Things to do:
(a) In the article on the Saudi feminist radio station, what inspired the pseudonym Ashtar?
(b) Using the article on the Saudi feminist radio station, explain what the station's program aims to achieve and why activists consider such an effort necessary.
(c) Carry on the article about the Saudi feminist radio station from its final sentence.

** Begin Text shown **

'We are real': Saudi feminists launch online radio

Authored by bbc.com and submitted by Jarijari7
image for 'We are real': Saudi feminists launch online radio

Image copyright Getty Images Image caption Saudi Arabia recently allowed women to drive but activists say more needs to be done

Operating out of a small room in an unknown country, a new internet radio station broadcasts a programme aimed at campaigning for greater women's rights in Saudi Arabia.

With melancholy music playing in the background, the presenter of Nsawya FM (Feminism FM) addresses the issue of domestic violence in the Gulf kingdom.

The presenter's voice shakes with emotion as she discusses the fate of Sara, a woman she says was killed by a male relative.

She was a 33-year-old university graduate with a job who lived with her parents - and who wanted to marry a man with a different nationality, that of Yemen.

"Sara's dream was ended with five bullets shot by her 22-year-old brother, even though she had been officially engaged with the consent of her parents," Ashtar, a 27 year old who uses a pseudonym inspired by the Mesopotamian goddess of love and war, later told BBC Arabic by phone.

The case was reported by the media and discussed by people who knew her, Ashtar said.

** End Text shown **
** Begin Entries shown **

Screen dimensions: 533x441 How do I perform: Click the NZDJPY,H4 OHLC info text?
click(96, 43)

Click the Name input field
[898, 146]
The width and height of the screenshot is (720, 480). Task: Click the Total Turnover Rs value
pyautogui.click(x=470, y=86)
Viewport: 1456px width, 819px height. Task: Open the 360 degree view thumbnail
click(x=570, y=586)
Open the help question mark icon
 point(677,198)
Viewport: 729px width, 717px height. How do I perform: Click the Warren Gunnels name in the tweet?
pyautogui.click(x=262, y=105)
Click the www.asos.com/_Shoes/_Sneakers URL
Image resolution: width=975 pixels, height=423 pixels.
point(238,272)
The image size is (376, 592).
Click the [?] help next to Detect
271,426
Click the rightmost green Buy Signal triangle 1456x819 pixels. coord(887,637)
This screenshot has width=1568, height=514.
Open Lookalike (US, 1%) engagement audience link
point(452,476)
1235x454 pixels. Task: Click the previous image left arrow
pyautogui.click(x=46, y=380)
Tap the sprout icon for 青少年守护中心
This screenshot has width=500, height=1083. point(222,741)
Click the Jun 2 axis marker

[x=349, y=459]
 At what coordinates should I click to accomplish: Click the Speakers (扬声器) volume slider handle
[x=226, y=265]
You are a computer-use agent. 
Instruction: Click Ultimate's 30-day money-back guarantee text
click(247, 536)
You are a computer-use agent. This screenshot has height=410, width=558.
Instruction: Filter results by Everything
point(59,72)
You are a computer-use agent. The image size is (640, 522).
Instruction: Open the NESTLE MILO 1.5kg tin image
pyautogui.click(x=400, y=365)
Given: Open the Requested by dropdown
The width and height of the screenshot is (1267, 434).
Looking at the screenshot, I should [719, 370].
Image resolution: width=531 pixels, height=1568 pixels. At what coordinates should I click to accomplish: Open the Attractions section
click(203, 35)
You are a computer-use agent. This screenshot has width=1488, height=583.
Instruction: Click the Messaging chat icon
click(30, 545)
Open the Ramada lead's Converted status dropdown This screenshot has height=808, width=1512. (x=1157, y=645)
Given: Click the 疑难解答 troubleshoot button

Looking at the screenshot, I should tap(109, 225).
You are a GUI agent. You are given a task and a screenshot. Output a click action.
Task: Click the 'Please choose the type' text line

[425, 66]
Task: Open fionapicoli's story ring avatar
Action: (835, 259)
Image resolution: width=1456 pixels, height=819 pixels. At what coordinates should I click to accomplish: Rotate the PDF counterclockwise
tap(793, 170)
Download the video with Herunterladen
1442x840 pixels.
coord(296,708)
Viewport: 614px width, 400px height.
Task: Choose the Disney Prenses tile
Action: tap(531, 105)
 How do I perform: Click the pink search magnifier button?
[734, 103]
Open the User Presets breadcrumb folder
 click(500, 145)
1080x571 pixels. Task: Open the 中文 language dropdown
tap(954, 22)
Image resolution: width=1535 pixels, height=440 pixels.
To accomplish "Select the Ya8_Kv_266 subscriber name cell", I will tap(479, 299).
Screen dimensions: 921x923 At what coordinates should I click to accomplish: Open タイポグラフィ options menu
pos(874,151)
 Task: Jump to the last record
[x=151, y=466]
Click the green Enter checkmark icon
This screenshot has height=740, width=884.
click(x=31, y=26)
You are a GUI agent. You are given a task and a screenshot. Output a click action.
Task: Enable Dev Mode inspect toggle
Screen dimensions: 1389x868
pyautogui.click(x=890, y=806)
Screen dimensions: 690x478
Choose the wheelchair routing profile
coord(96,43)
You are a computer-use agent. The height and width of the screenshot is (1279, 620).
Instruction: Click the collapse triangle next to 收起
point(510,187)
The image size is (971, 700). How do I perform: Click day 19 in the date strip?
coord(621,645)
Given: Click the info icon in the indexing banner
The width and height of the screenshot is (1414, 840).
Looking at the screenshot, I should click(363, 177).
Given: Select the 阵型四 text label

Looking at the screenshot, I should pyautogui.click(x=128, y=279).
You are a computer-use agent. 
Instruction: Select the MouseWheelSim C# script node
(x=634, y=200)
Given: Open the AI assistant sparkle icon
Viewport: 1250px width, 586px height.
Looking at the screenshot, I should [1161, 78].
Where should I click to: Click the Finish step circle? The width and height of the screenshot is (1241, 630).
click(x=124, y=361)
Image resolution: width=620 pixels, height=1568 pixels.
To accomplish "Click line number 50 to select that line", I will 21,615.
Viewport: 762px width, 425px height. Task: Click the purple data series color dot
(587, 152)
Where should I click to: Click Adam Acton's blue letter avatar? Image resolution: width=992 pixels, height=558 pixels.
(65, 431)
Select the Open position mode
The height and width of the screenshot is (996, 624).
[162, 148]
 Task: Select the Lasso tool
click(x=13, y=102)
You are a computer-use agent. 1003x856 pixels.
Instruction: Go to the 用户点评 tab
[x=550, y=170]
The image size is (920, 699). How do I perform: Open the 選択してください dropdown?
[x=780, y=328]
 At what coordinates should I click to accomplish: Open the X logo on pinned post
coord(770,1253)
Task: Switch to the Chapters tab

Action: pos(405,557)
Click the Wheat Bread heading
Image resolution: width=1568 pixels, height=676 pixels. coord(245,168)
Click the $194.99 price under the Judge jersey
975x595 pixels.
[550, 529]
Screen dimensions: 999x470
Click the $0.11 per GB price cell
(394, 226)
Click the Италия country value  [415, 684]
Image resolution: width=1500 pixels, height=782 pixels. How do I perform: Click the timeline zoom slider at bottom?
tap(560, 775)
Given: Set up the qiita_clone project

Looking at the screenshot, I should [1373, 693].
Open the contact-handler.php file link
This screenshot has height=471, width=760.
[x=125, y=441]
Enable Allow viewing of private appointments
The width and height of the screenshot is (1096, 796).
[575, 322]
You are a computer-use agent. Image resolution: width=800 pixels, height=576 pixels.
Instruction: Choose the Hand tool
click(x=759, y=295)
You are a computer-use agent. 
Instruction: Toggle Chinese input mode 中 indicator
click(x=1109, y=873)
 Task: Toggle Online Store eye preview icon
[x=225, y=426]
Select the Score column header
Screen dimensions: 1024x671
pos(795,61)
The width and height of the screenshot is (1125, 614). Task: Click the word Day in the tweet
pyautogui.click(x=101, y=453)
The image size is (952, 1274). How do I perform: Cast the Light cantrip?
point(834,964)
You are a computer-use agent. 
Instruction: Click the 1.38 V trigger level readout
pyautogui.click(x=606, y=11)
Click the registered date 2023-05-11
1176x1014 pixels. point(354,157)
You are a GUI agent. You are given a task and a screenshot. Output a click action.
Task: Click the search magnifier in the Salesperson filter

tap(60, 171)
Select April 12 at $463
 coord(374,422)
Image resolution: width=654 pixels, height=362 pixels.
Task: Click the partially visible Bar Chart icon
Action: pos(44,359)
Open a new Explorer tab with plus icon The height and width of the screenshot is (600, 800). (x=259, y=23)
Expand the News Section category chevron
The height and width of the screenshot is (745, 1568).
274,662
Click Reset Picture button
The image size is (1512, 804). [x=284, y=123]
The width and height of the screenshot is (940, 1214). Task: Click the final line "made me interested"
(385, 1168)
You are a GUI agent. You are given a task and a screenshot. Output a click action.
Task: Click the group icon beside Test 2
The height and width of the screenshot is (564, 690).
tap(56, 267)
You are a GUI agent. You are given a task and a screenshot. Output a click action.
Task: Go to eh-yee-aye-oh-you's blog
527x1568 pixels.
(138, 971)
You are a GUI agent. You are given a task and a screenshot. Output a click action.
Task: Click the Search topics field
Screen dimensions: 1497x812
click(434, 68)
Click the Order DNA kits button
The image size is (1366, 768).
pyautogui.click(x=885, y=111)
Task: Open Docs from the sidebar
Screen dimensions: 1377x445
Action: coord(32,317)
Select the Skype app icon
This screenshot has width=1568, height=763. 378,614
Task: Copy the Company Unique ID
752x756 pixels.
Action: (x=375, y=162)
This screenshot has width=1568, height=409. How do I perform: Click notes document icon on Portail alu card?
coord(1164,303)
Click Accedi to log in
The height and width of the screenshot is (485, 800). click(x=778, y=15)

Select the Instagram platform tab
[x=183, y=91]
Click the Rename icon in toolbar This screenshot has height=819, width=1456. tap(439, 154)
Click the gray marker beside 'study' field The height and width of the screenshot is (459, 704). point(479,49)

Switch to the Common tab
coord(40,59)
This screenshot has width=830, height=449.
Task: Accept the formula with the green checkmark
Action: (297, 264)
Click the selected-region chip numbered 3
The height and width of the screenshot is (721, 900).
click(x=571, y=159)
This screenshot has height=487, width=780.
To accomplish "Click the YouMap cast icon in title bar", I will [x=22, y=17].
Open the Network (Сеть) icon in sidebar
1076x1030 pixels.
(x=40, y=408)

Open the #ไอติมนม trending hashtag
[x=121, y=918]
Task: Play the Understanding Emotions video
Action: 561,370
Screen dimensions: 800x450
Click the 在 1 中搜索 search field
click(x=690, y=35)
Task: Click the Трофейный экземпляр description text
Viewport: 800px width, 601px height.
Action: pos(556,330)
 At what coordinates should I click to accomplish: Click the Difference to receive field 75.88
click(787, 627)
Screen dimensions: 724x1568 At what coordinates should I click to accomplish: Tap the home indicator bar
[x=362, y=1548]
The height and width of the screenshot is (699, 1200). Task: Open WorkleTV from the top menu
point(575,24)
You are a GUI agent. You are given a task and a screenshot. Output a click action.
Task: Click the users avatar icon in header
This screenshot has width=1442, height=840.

** End Entries shown **

Responses to the exercise:
(a) The Mesopotamian goddess of love and war inspired it.

(b) The program campaigns for greater women's rights in Saudi Arabia. Although the kingdom recently allowed women to drive, activists say that more needs to be done.

(c)
The presenter also told the story of Hanan Shahri, who is reported to have killed herself in 2013 after her brother and uncle allegedly beat her and refused to allow her to marry her fiancé.

Such cases, Ashtar said, were "only the tip of the iceberg".

Three weeks ago, Nsawya FM set up a Twitter account and announced it would broadcast a weekly programme that would be the "voice of the silent majority".

It also called for volunteers who wanted to get involved in production or contribute material.

In the past two weeks, the station has broadcast two one-hour programmes using only a microphone, a laptop with editing software and the live audio streaming website Mixlr.

The poor quality of the sound and the whole production, in general, reflects the non-professional nature of this project.

Ashtar said they did not expect a massive audience initially, and were instead aiming for "gradual growth" as the programme spread awareness on women's rights.

Image copyright Twitter/nsawya Image caption A tweet from Nsawya FM saying: "Religion and feminism are intertwined. We are not a political party, or an opposition group and we do not seek confrontations. But this does not mean that we should not be critical or even avoid discussing politics."

"We started this project to archive this phase for history, so that people would know we were real, we did exist," explained Ashtar, who did not want so share any details about her own identity despite living outside the kingdom because she feared reprisals.

"The Saudi authorities could ban Twitter at any moment and we would lose the archive of our thoughts. Whereas the radio gives us the opportunity to record programmes and broadcast them on other platforms," she added.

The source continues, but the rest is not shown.